START Input data

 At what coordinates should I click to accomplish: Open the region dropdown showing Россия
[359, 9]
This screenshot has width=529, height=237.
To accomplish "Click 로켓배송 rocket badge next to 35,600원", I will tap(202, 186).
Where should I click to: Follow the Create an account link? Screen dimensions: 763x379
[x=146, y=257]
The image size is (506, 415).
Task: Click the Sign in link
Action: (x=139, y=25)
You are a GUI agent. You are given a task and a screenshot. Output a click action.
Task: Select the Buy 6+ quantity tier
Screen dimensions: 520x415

END Input data
START Input data

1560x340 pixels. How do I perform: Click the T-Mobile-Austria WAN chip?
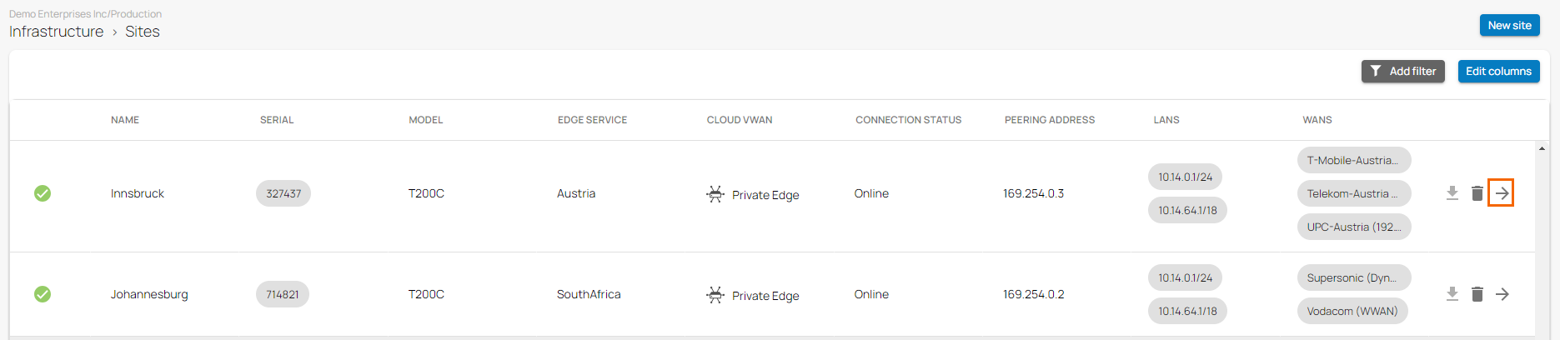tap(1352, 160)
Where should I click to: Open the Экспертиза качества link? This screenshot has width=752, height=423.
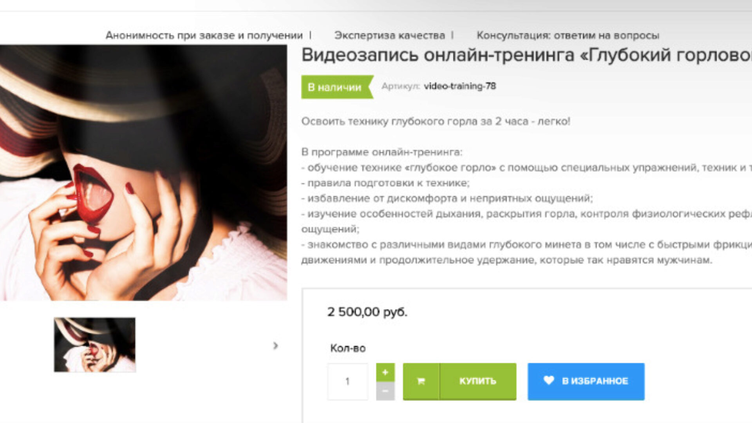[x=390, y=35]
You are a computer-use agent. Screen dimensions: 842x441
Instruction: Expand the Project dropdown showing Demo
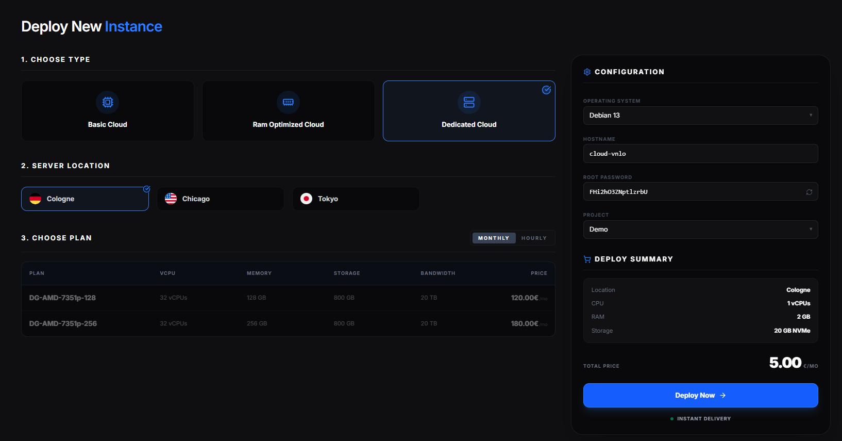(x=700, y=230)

END Input data

__Problem statement__
Find all the lines with "agent" in the data and copy them.

__Answer box__
You are a GUI agent. You are given a task and a screenshot. Output a click action.
You are a computer-use agent. Screen dimensions: 842x441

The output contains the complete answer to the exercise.